## WHAT IS EXPECTED
Count the lines in the items below that contain the string "This". Reply with the number alone.

## TASK DATA
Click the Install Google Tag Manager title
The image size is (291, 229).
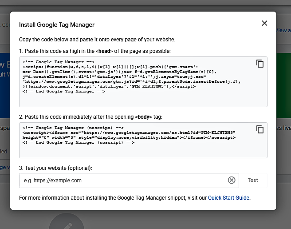pos(57,25)
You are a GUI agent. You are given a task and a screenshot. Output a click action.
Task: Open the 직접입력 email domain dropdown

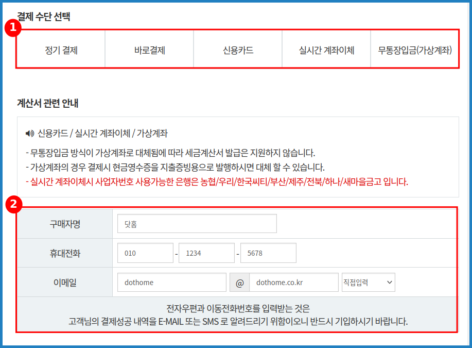pyautogui.click(x=368, y=282)
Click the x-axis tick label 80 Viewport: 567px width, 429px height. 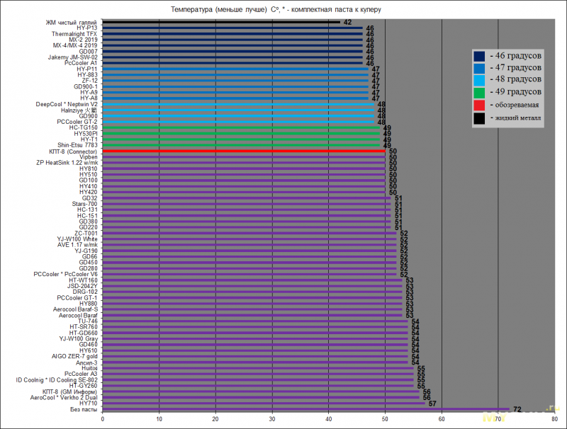click(x=554, y=420)
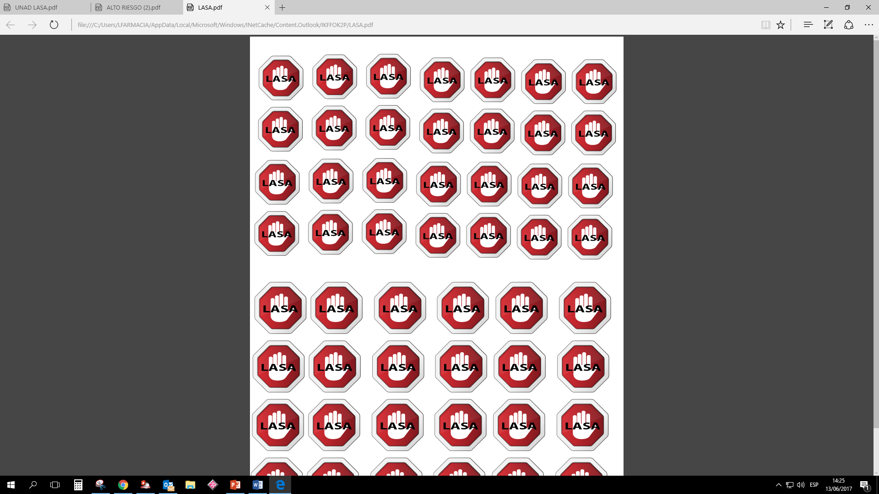The image size is (879, 494).
Task: Switch to ALTO RIESGO (2).pdf tab
Action: (x=133, y=7)
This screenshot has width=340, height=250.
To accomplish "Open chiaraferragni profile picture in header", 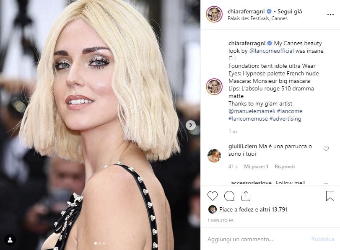I will pyautogui.click(x=214, y=14).
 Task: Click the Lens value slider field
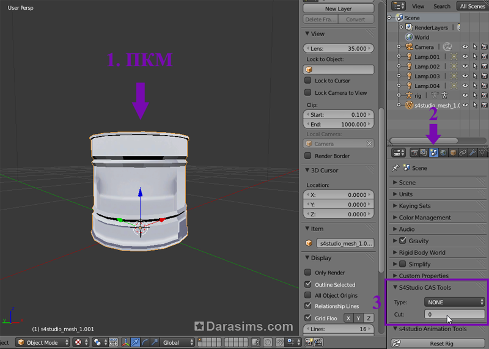click(x=339, y=48)
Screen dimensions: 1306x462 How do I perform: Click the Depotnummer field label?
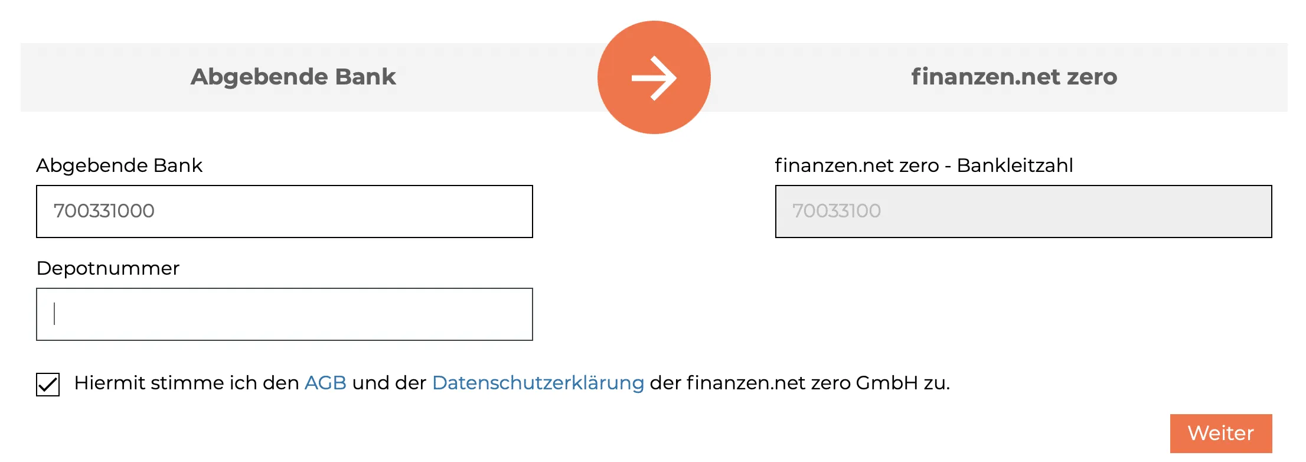pyautogui.click(x=108, y=268)
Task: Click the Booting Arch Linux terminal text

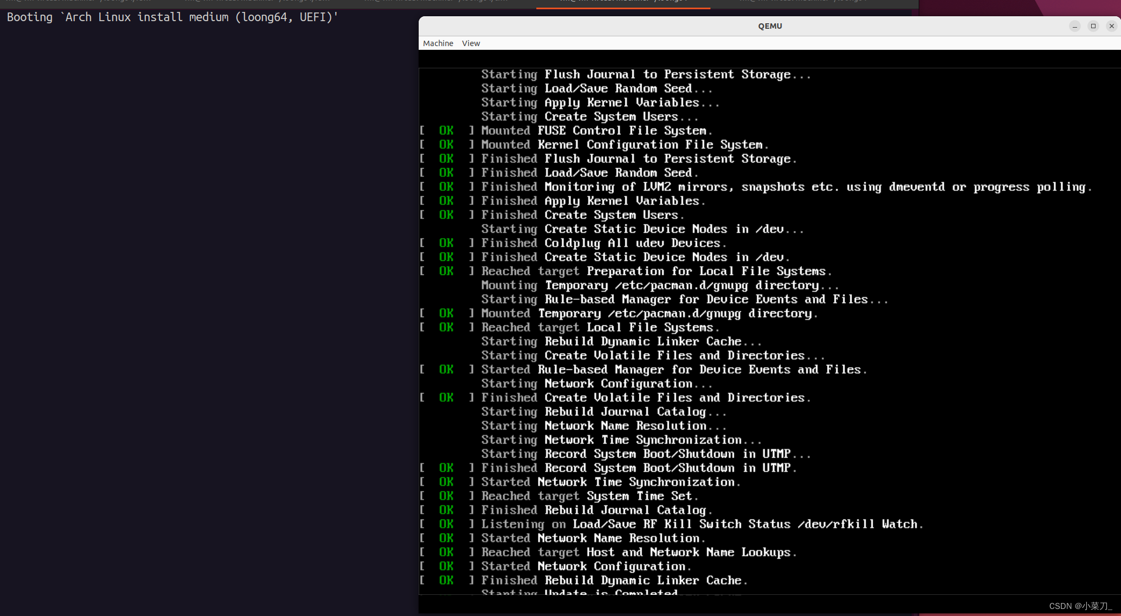Action: coord(172,17)
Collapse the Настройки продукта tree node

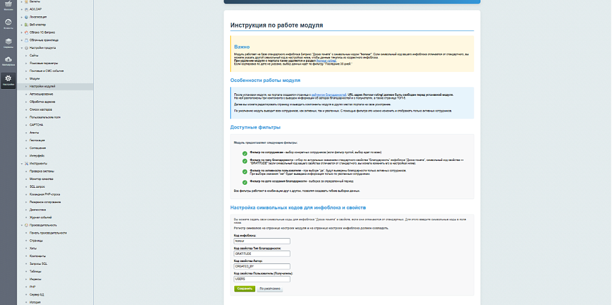(22, 48)
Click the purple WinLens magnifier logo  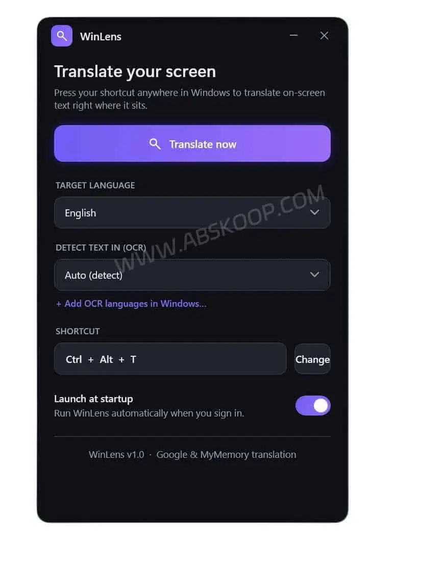coord(62,36)
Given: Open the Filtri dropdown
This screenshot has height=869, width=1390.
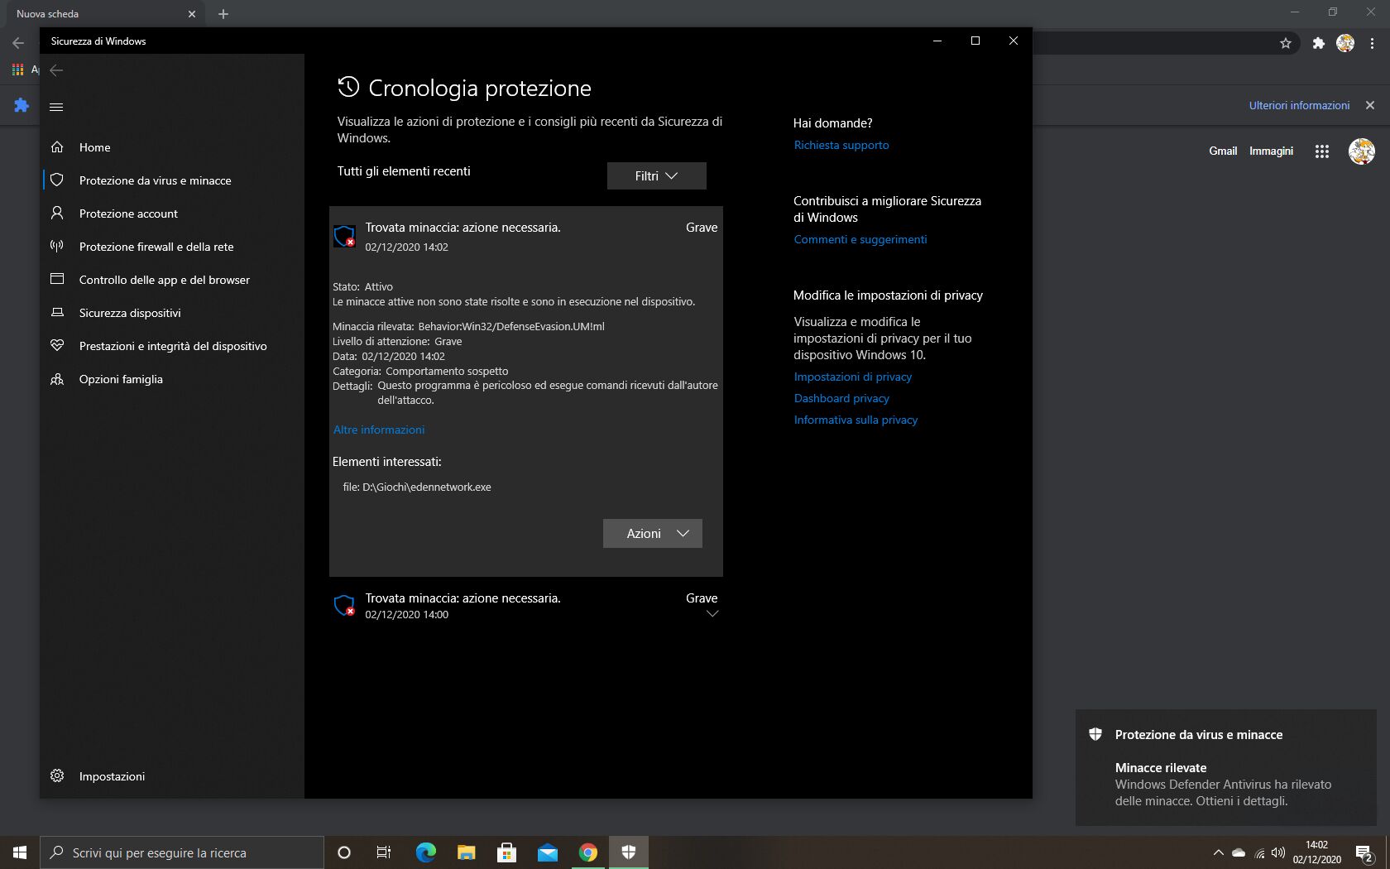Looking at the screenshot, I should [x=656, y=176].
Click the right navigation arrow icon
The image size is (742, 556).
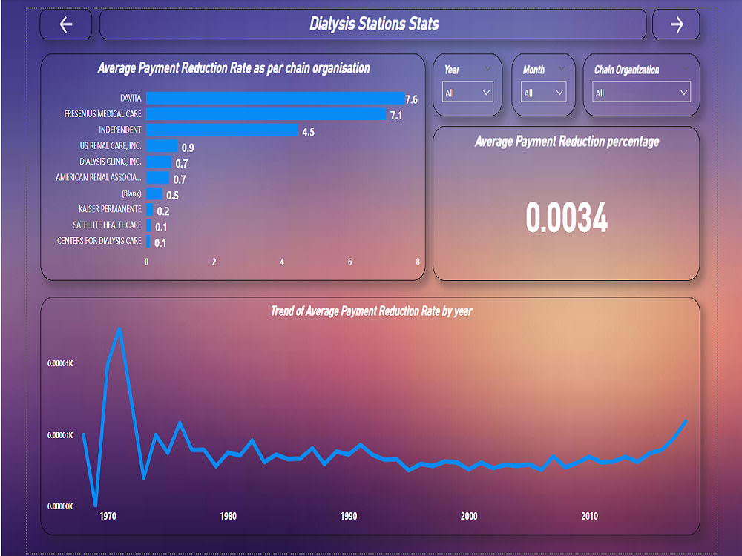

## TASK SOLUTION
2